Kent Hups’ path through life took him from jobs as a Commerce City police officer and postal worker back to college so he could share his passion for paleontology as a teacher.
His path then led him to Denver’s struggling but determined Manual High School and, on March 29, to a pile of rocks on an ancient floodplain outside Grand Junction.
Hups discovered the first-known track of a Jurassic Period ankylosaur that day — well-preserved and at least 30 million years older than the footprints left behind by other armored dinosaurs.
The track, made by a beast about 25 feet long and 4 feet high, also shows ankylosaurs were much bigger in the Jurassic than previously thought.
Discoveries such as this “keep science going,” Hups said Wednesday. “This shows there are things that are going to blow your mind when we find them.”
Ankylosaurs — relatives of Colorado’s state fossil, the stegosaur — were plant-eating tanks with broad, triangular heads, spikes and heavy, clublike tails. They were known as “the dreadnoughts of the dinosaurian world.”
“This is not just any ‘old’ footprint,” said Martin Lockley, a dinosaur track expert at the University of Colorado Denver. “This is the first and only ankylosaur footprint ever found in the Jurassic anywhere in the world. . . . A lot of us are excited.”

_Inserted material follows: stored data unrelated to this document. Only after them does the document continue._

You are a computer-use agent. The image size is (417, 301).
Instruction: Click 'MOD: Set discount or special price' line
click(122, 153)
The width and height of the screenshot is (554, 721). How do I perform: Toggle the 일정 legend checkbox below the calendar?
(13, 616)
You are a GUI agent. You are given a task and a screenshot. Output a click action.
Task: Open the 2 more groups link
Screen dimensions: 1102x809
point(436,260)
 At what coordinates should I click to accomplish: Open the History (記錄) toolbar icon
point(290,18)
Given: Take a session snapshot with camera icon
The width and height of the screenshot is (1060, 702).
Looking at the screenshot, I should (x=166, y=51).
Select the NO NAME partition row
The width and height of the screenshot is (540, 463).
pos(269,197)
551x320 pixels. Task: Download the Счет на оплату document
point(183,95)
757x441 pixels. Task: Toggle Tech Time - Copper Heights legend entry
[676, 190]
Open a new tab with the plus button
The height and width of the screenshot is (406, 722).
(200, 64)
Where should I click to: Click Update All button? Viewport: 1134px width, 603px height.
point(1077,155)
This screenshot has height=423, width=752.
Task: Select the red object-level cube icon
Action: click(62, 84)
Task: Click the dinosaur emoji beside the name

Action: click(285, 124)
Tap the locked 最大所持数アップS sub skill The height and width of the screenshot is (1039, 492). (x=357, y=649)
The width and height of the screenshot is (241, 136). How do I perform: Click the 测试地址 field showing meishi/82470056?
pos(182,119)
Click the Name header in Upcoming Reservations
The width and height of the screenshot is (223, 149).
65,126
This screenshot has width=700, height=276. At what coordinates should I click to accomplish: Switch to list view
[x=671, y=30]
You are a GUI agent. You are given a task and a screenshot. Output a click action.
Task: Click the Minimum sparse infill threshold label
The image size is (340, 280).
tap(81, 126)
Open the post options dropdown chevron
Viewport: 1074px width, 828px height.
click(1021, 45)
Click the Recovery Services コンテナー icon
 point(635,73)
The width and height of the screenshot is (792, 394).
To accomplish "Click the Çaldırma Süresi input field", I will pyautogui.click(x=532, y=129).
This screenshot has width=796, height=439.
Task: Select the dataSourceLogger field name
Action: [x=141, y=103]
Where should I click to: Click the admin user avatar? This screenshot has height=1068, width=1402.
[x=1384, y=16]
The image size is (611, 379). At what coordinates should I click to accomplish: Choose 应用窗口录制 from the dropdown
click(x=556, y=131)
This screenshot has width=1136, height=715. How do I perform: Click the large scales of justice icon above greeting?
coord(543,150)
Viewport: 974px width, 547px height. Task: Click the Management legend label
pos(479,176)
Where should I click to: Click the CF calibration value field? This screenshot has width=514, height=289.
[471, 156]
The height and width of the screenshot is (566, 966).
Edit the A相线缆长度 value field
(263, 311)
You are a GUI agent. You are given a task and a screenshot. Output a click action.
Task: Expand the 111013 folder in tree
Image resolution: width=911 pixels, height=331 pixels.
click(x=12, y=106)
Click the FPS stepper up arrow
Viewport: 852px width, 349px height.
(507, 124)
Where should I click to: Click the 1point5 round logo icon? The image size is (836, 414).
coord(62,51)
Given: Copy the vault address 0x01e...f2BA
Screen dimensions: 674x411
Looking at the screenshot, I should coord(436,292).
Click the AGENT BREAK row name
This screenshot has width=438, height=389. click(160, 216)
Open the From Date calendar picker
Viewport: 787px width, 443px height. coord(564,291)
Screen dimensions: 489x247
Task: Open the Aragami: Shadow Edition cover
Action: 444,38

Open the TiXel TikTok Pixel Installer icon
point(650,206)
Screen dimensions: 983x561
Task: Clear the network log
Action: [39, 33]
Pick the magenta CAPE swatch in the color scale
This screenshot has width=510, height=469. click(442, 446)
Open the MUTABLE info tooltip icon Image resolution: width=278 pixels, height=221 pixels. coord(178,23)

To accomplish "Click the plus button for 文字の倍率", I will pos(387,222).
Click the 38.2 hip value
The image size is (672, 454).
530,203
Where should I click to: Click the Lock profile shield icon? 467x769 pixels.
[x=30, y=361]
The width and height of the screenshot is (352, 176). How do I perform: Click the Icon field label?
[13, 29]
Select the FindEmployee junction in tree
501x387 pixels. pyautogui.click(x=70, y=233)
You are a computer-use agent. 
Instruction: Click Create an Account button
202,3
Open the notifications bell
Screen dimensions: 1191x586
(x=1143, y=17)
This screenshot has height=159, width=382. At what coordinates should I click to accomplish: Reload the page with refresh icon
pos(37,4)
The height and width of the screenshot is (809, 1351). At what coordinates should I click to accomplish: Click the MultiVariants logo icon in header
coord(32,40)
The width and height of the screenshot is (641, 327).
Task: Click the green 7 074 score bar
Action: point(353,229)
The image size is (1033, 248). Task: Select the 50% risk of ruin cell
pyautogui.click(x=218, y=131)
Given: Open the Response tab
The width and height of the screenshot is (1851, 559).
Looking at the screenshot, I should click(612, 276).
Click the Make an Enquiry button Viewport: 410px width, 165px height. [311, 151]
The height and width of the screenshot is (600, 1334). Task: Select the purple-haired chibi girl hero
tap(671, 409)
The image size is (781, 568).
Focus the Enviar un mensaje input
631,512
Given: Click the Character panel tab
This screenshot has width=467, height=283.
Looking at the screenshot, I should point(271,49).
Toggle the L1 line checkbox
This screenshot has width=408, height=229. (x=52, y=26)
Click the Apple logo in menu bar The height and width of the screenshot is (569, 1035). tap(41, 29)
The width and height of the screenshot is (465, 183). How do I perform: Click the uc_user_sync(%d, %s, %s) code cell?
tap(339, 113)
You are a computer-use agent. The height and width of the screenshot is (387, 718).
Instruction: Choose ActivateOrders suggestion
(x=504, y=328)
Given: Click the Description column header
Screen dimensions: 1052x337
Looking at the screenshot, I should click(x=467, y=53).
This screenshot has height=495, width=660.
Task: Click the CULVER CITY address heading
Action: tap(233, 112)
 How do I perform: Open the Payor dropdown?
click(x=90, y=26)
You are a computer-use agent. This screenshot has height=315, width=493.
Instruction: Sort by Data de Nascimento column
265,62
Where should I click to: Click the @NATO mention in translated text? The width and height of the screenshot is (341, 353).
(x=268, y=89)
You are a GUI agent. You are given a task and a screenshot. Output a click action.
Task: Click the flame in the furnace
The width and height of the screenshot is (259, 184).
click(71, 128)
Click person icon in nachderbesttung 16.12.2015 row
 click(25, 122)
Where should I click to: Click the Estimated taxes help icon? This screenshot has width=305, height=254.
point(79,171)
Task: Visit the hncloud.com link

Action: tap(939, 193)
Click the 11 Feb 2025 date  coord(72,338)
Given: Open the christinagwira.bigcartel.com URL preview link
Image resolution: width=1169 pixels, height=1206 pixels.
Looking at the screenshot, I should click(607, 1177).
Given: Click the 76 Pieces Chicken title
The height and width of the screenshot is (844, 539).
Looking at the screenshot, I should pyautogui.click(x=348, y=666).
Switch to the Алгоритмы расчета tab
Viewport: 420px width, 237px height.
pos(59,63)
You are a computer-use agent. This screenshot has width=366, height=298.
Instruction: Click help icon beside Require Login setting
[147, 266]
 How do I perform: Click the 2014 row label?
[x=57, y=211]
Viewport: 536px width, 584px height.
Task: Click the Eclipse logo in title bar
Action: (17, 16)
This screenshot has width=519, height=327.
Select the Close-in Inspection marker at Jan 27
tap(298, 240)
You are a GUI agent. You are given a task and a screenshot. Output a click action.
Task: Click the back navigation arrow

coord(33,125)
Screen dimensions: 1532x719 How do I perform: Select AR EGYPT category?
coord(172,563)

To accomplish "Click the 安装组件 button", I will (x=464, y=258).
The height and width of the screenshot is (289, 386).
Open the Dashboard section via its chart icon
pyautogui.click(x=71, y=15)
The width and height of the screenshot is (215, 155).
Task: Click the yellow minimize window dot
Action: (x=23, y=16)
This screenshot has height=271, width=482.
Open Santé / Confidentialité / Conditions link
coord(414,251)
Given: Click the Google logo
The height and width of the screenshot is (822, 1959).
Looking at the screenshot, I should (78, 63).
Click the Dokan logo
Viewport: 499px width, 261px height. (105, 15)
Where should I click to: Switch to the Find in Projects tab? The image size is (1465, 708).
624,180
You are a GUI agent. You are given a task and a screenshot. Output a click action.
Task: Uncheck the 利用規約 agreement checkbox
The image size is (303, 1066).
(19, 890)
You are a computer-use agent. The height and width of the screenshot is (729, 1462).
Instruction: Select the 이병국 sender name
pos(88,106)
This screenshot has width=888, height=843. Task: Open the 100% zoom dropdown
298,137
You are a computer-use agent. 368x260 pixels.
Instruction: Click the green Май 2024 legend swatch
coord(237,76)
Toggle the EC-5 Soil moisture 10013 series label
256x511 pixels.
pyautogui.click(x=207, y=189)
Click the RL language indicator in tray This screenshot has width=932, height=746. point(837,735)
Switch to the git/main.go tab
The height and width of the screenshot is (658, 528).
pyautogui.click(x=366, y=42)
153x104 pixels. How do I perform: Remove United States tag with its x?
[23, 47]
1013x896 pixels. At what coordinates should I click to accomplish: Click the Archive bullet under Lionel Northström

Lockley said not only are dinosaur tracks rare, those made by ankylosaurs “are horribly elusive. They may not have been in areas where there was mud for them to step in.”
A few ankylosaur tracks have been found in rocks from the Cretaceous Period and have been dated to 100 million to 120 million years old.
Hups’ track — measuring 9 inches by 12 inches — was uncovered in what was once a floodplain with ashy, volcanic deposits and is likely about 150 million years old.
Hups, 50, who teaches earth science, said he’s found numerous dinosaur bones, including the most-complete ankylosaur skeleton in the same area. But the track is his most significant discovery.
“I was waiting for a cast to dry, so I started turning over rocks, and I saw this one track that was neat-looking, really neat,” Hups said.
Students in Hups’ earth science class at Manual helped to clean the track, making molds for replicas that will be displayed at Manual, UC Denver and the Museum of Western Colorado.
The original will go to the Bureau of Land Management repository in Cañon City. It was collected on a BLM permit.
“It’s cool, really cool,” said 15-year-old Victoria Trujillo, a Manual student.
That’s exactly the kind of scientific enthusiasm that Hups hoped to hear when he signed on last fall to teach at Manual.
“We’re making a difference,” he said of Manual, which reopened last fall after being closed in 2006 to rebuild academically. “We can change the way things are happening . . .
“I took a big pay cut to teach, but it’s the greatest decision I’ve ever made,” Hups said.